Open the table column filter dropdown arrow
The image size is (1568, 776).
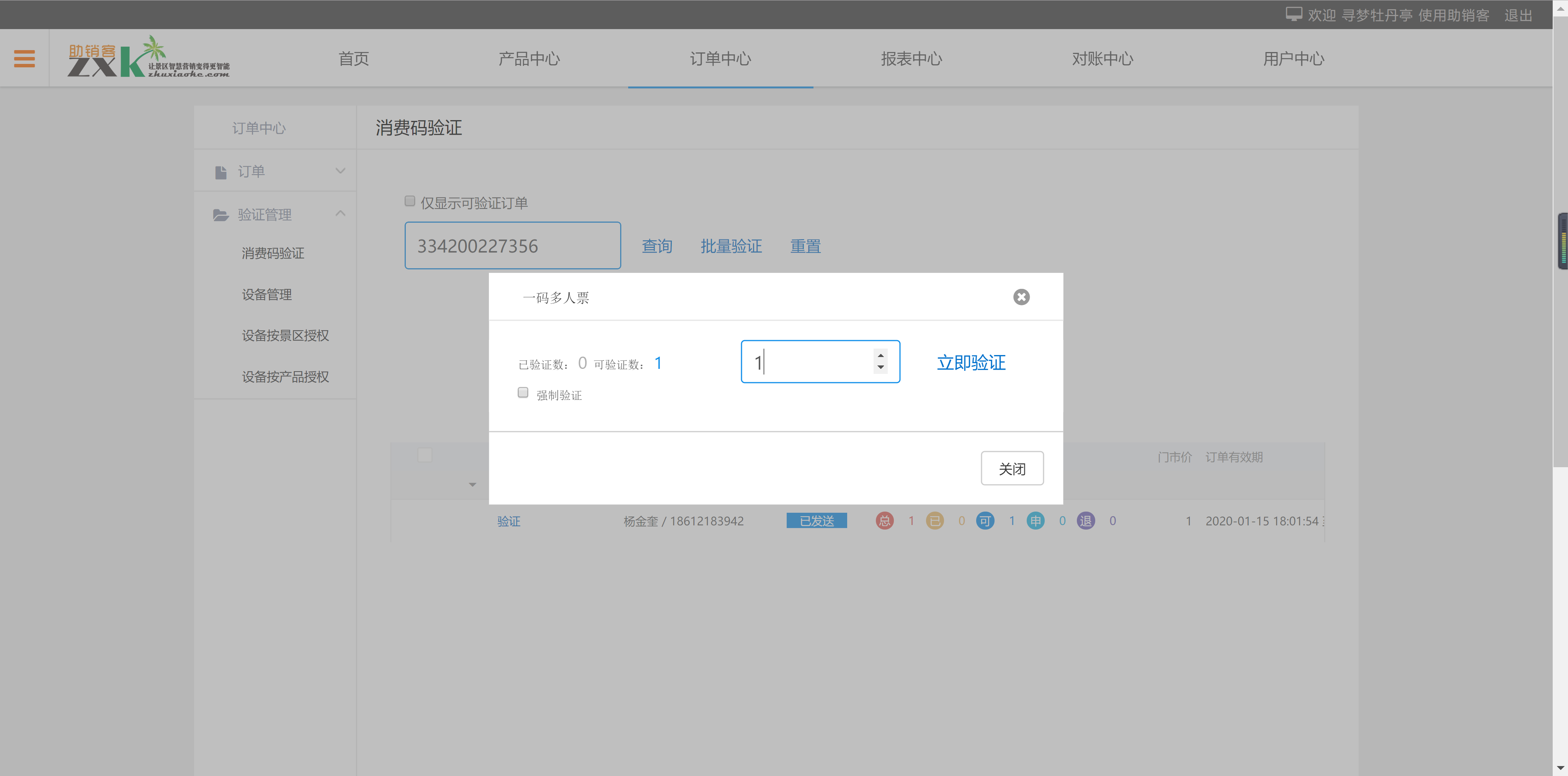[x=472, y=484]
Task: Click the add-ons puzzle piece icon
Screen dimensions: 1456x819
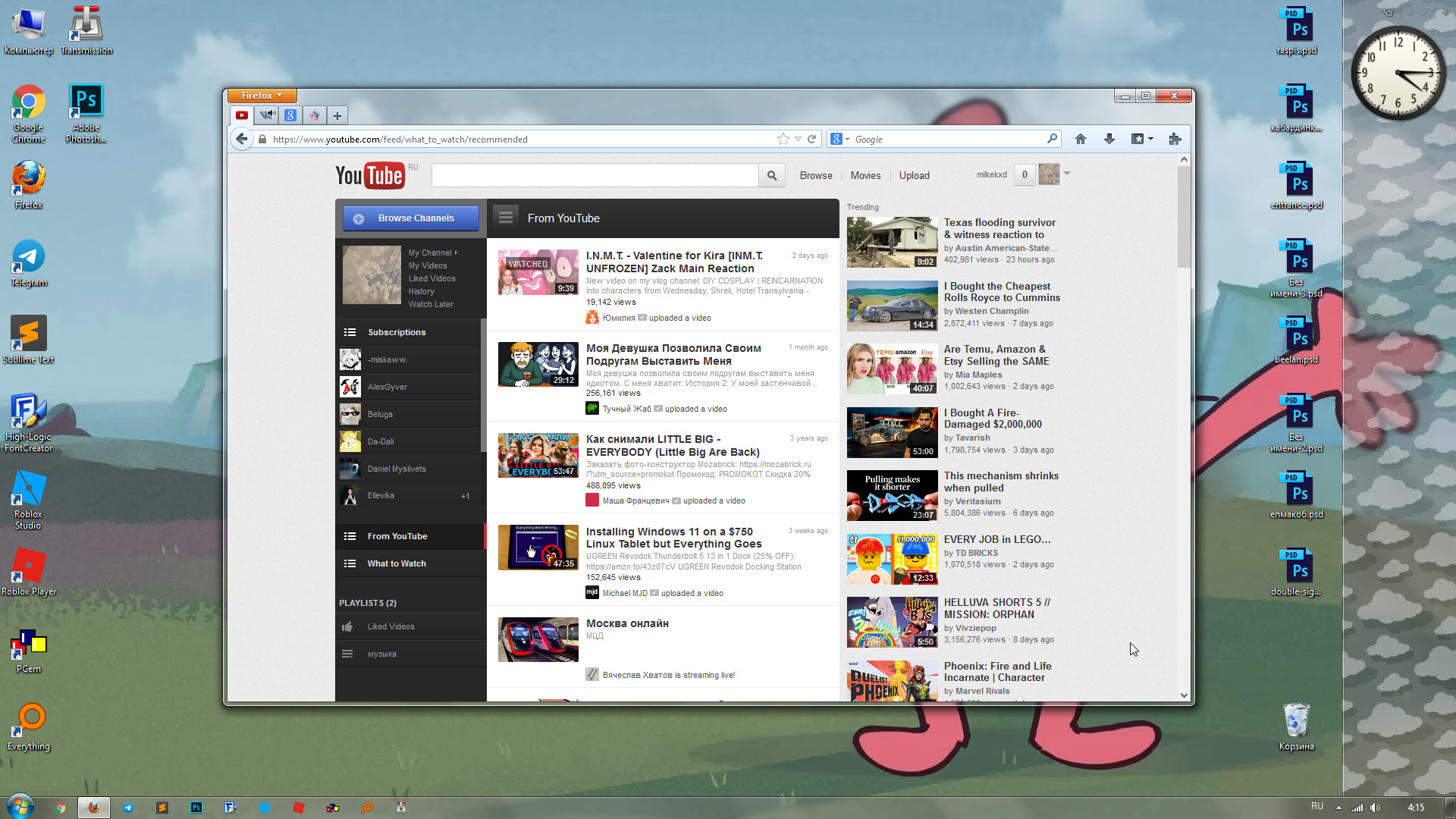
..........
◆ WHAT THE EXERCISE ASKS ◆
All the lines above should be reproduced exactly, and none of the pictures.

◆ ANSWER SPACE ◆
Open the table column filter dropdown arrow
The image size is (1568, 776).
[x=472, y=484]
Task: Click the add-ons puzzle piece icon
Screen dimensions: 1456x819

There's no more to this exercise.